Benjamin Mejia-Tickner Coauthored an Article About Inactivation of Bacteria for Environmental Science & Technology
Benjamin Mejia-Tickner (Georgia) coauthored an article entitled "Inactivation of Bacteria by Peracetic Acid Combined with Ultraviolet Irradiation: Mechanism and Optimization" for publication in Environmental Science & Technology on July 9, 2020.
Ben's coauthors were Tianqi Zhang, Ting Wang, Jessica Kissel, Xing Xie, and Ching-Hua Huang.
Ben Mejia-Tickner is a Process and Remedial Design Engineer based in Georgia with experience in the fields of environmental engineering and environmental microbiology. His experience includes remedial technology selection and evaluation, process engineering design and optimization, data analysis and visualization, reporting, laboratory and field experimentation, and groundwater and process water sampling.

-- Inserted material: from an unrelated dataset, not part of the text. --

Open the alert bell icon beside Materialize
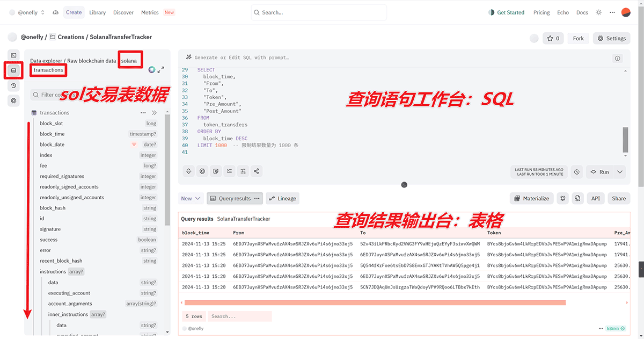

Environmental Science & Technology is an environmental science and technology research journal that aims to be transformational and direction-setting by publishing rigorous and robust papers for a multi-disciplinary and diverse audience of scientists, policy makers, and the broad environmental community. The journal advances rigorous scholarship on complex environmental phenomena, particularly with respect to fate, transport, and transformation in natural and engineered systems, while simultaneously facilitating the solution of critical environmental problems. In addition to novelty and significance of research, Environmental Science & Technology considers the relevance of submitted manuscripts to its broad readership.
Founded in 1876 and chartered by the U.S. Congress, the American Chemical Society (ACS) is one of the world's largest scientific organizations with more than 150,000 members in more than 140 countries. ACS's mission is to advance the broader chemistry enterprise and its practitioners for the benefit of Earth and its people. Its vision is to improve people's lives through the transforming power of chemistry.
Peracetic acid (PAA) is an emerging disinfectant for municipal wastewater treatment owing to good biocidal effects and limited harmful by-product formation. This study investigated the inactivation of Gram-negative Escherichia coli (E. coli) and Gram-positive Enterococcus durans (E. durans) and Staphylococcus epidermidis (S. epidermidis) by PAA combined with UV concurrently (UV/PAA) or sequentially (PAA-UV/PAA) for enhanced disinfection. Under UV/PAA, the contributions of different mechanisms (UV, PAA, reactive radicals (mainly •OH and CH3C(O)OO•), and the synergistic effect of all mechanisms involved) to the overall inactivation were quantitatively assessed. Results revealed that radicals played a moderate role in the enhanced disinfection, while the synergistic effect presented a greater contribution, which could be partially linked to the diffusion of PAA into the cells as evidenced for the first time by a fluorescence microscopic method. Taking advantage of PAA diffusion into bacteria, pre-exposure of PAA followed by UV/PAA was demonstrated to yield the highest disinfection efficiency. Indeed, compared to UV/PAA, PAA-UV/PAA could achieve additional 4.7–5.4, 4.1–5.3, and 2.9–3.4 log inactivation of E. coli, E. durans, and S. epidermidis, respectively, in clean water and secondary/tertiary wastewater effluents when the same amounts of PAA and UV doses were applied in both approaches. Bacterial regrowth tests confirmed minimal regrowth potential after the disinfection.